* Vorgegebener Text:
• • • •
Priester hilft Ukrainern

​«Christus war auch Flüchtling» 

Gläubige der russisch-orthodoxen Kirche nehmen an den Feierlichkeiten zum orthodoxen Dreikönigstag außerhalb von St. Petersburg teil. Foto: epa/Anatoly Maltsev
Gläubige der russisch-orthodoxen Kirche nehmen an den Feierlichkeiten zum orthodoxen Dreikönigstag außerhalb von St. Petersburg teil. Foto: epa/Anatoly Maltsev

ST. PETERSBURG: Bei ihrer Flucht aus besetzten Gebieten landen viele Ukrainer ausgerechnet in dem Land, das sie angegriffen hat. Im russischen Petersburg hilft ihnen ein orthodoxer Priester bei der Weiterreise in den Westen. Er bringt sich dabei selbst in große Gefahr.

Vater Grigori ist kein typischer Priester im Russland dieser Tage. Während der russisch-orthodoxen Kirche Kremlnähe und Kriegstreiberei vorgeworfen werden, verurteilt Grigori Michnow-Wajtenko beides: die politische Führung Russlands im Allgemeinen und den Angriff auf das Nachbarland Ukraine im Speziellen. Und er hilft denen, die unter den seit mehr als fünf Monaten andauernden Kämpfen besonders leiden: ukrainischen Geflüchteten, die gegen ihren Willen in Russland gelandet sind.
• • • •
* Erfasste Angaben:
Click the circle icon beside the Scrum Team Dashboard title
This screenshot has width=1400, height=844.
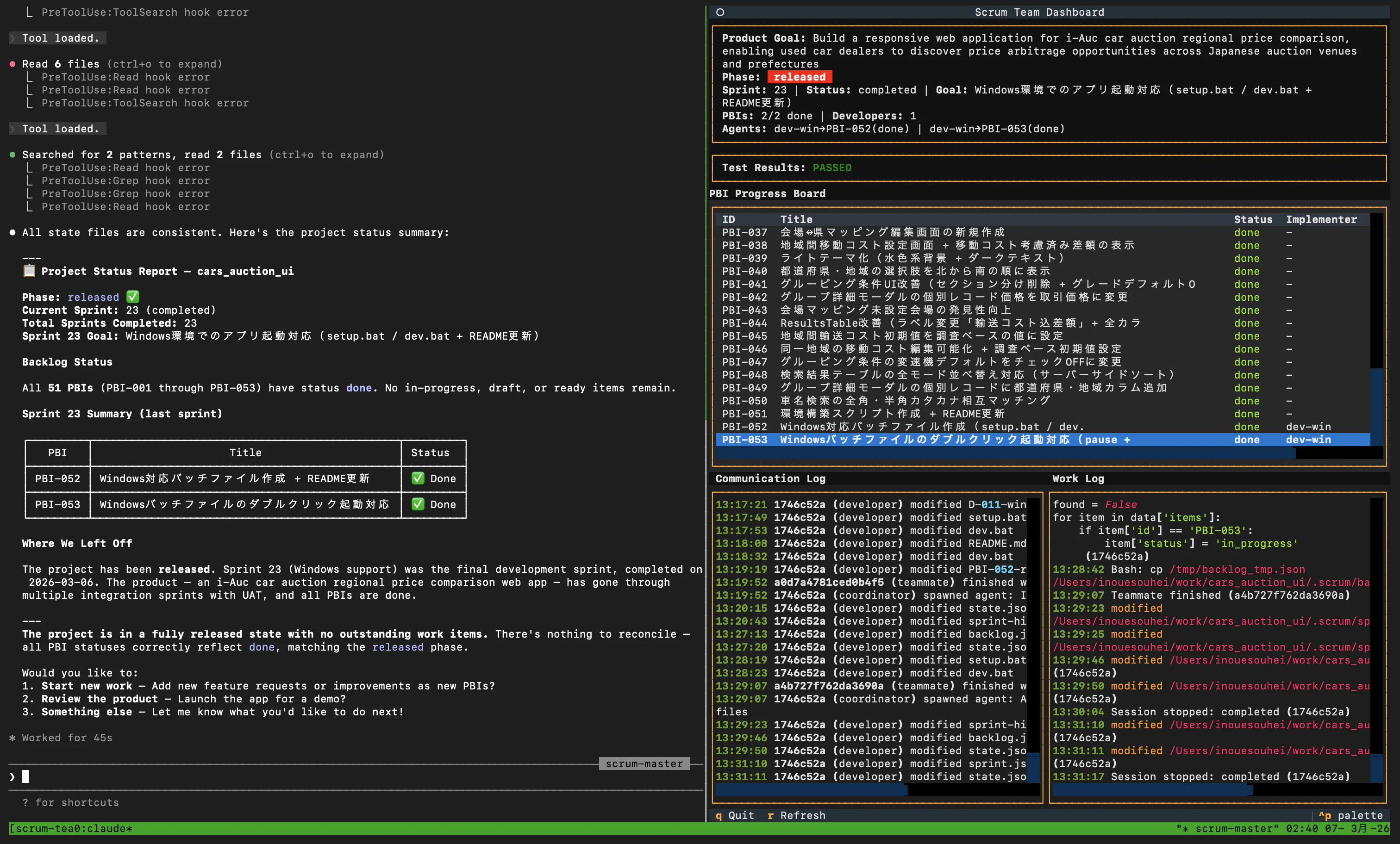(x=720, y=12)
• • • •
* Aufgaben:
1 - Wobei unterstützt der orthodoxe Priester laut dem Text über den Petersburger Priester die ukrainischen Geflüchteten?
2 - Schreibe den Text über den Petersburger Priester im Anschluss an seinen letzten Satz weiter.

* Erwartete Antworten:
1 - Er hilft ihnen bei der Weiterreise in den Westen.

2 -
Als Kremlchef Wladimir Putin Ende Februar den Einmarsch in die Ukraine befahl, sei ihm klar gewesen, dass in Russland lebende Ukrainer Probleme bekommen könnten, sagt Vater Grigori. Da habe er beschlossen zu helfen. Der 55-Jährige sitzt im Außenbereich eines Cafés in der Ostsee-Metropole St. Petersburg, es ist Sonntagmittag, er kommt gerade aus dem Gottesdienst. Seine langen, etwas ergrauten Haare hat er zu einem Pferdeschwanz zusammengebunden, immer wieder schaut er skeptisch gen Himmel, es sieht nach Regen aus.

Grigori stellte nach Kriegsbeginn ein Team von Freiwilligen zusammen. Damals meldeten sich vor allem Ukrainer, die schon länger in Russland leben, erinnert sich der Geistliche. Viele von ihnen haben rechtliche Fragen; wie sie ihre Dokumente verlängert bekommen, zum Beispiel. Mitte März dann kontaktierten ihn die ersten Flüchtlinge.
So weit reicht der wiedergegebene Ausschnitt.